Benchmarking mpv performance is a bit tricky due to a few things:

  1. Due to the relatively cheap load, it's difficult to predict at which power state the GPU will stay at while we benchmark. To virtually increase the load, in an attempt to level the ground, we can cheese mpv into outputting frames as quickly as possible, but that's not necessarily representative of a real-world scenario.
  2. Hardware, OS, drivers, display servers, etc... All of those things affect mpv performance in complex ways that are usually unpredictable, so even if my benchmarks were perfect they'd still only be relevant for those with similar systems.

In any case, the following numbers were produced with these mpv settings with a 720p anime episode (~24 minutes long video) on a 5600X+6600XT setup:

Measure-Command { mpv --no-config --vo=gpu-next --gpu-api=vulkan --audio=no --untimed=yes --video-sync=display-desync --vulkan-swap-mode=immediate --window-scale=2.0 --fullscreen=yes }

Preset/Shader FPS Time Relative
fast 2057 41.71 1.0000
default 1615 53.13 0.7851
fastbilateral 1605 53.46 0.7802
jointbilateral 1544 55.57 0.7506
cfl_lite 1509 56.85 0.7337
ravu-lite-r2 1453 59.04 0.7065
cfl 1435 59.80 0.6975
krigbilateral 1417 60.55 0.6888
ravu-lite-ar-r2 1411 60.81 0.6859
ravu-lite-r3 1384 61.98 0.6730
ravu-lite-ar-r3 1369 62.68 0.6654
ravu-zoom-r2 1364 62.89 0.6632
high-quality 1351 63.50 0.6568
ravu-lite-r4 1292 66.40 0.6281
ravu-lite-ar-r4 1287 66.66 0.6257
ravu-zoom-ar-r2 1278 67.16 0.6210
FSR 1255 68.35 0.6102
ArtCNN_C4F8_CMP 1216 70.56 0.5911
pixelclipper 1127 76.13 0.5479
ravu-zoom-r3 1088 78.83 0.5291
nnedi3-nns32-win8x4 1008 85.13 0.4900
ravu-zoom-ar-r3 1006 85.33 0.4888
FSRCNNX_x2_8-0-4-1 912 94.08 0.4433
ArtCNN_C4F8 903 95.03 0.4389
ArtCNN_C4F16_CMP 733 117.05 0.3563
nnedi3-nns64-win8x4 640 134.07 0.3111
ArtCNN_C4F16 402 213.66 0.1952
FSRCNNX_x2_16-0-4-1 359 238.75 0.1747
nnedi3-nns128-win8x4 334 256.81 0.1624
nnedi3-nns256-win8x4 188 455.49 0.0916
ArtCNN_C4F32_CMP 168 510.86 0.0816
ArtCNN_C4F32 133 643.60 0.0648

Please keep in mind that the choice of built-in filter doesn't matter that much as the weights get stored in a LUT, so something like lanczos and spline36 have virtually identical performance.
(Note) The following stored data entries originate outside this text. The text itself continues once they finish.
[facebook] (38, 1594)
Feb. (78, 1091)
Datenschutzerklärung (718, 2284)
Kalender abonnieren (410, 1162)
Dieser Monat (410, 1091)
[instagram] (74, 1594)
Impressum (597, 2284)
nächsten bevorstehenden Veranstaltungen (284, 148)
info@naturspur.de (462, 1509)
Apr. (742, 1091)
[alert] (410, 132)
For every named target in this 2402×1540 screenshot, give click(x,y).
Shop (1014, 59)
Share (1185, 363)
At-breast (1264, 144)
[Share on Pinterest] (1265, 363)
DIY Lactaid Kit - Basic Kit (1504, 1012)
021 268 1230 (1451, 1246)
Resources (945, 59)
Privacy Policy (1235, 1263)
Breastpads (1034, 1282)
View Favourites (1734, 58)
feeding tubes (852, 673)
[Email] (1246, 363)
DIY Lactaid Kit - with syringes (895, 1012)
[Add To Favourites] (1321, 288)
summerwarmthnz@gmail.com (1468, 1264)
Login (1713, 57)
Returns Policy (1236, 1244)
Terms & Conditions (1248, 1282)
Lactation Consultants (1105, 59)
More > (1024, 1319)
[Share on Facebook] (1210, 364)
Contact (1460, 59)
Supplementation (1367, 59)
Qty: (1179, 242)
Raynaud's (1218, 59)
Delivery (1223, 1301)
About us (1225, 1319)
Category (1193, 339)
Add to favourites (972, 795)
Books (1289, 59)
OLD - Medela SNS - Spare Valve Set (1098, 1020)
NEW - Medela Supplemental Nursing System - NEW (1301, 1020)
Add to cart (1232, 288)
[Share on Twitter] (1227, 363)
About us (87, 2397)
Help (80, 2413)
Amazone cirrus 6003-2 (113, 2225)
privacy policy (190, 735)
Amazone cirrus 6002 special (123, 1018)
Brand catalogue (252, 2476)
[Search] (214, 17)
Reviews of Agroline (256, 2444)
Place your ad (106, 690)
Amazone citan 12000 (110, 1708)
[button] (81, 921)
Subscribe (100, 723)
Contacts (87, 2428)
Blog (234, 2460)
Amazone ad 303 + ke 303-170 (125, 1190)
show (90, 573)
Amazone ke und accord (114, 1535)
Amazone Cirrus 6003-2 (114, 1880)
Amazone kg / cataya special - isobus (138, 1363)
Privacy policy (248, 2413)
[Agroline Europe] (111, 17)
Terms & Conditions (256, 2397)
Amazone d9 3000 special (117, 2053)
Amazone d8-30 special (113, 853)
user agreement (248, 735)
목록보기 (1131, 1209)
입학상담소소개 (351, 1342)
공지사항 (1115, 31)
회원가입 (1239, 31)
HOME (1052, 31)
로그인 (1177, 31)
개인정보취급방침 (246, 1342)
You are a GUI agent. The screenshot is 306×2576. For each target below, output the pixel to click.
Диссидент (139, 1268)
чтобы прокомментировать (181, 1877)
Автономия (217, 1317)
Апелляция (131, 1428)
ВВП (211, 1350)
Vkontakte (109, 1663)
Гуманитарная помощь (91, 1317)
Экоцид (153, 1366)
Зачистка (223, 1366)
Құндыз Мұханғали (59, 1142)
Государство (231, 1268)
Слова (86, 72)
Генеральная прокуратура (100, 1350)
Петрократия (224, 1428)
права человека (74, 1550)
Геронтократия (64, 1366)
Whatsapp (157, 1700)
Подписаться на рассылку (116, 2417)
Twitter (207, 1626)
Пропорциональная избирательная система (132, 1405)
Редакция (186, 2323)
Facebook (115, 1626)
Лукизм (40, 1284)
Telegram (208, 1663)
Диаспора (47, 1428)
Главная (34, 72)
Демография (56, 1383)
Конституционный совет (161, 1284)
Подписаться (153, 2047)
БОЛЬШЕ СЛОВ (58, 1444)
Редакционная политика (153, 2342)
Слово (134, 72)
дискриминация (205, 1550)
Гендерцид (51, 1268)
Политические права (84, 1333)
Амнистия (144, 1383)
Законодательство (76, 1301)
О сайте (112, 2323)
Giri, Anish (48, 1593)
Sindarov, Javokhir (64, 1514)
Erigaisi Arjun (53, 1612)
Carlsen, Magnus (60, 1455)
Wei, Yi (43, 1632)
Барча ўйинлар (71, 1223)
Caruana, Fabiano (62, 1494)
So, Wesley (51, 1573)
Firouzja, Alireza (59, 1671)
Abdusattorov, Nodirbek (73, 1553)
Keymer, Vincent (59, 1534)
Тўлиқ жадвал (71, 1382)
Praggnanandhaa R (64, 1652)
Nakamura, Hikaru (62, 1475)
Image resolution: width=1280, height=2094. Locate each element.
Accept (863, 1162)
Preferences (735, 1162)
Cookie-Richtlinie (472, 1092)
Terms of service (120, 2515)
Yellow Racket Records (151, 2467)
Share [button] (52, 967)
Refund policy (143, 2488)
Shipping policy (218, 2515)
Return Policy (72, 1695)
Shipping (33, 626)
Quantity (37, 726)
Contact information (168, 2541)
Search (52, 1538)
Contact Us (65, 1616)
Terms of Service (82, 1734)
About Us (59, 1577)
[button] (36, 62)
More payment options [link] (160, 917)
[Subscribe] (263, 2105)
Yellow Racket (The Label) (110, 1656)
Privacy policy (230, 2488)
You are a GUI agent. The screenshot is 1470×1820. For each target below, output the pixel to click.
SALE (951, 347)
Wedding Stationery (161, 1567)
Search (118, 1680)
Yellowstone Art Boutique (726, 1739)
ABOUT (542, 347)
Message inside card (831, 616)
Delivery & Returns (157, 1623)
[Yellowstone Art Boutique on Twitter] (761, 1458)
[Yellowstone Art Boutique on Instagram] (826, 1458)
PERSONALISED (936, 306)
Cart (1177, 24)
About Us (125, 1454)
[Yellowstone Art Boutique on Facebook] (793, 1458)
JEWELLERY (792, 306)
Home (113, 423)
In short, filters with larger radii will obviously be slower, polar filters are slower than their orthogonal counterparts and AR obviously also makes things slower.

Outro

I want to make it clear though that you shouldn't take the results as gospel. Mathematical image quality metrics do not always correlate perfectly with how humans perceive image quality, and your personal preference is entirely subjective. You should take this page as what it is, a research that produces numbers, but you should not take these numbers for granted before understanding what they actually mean.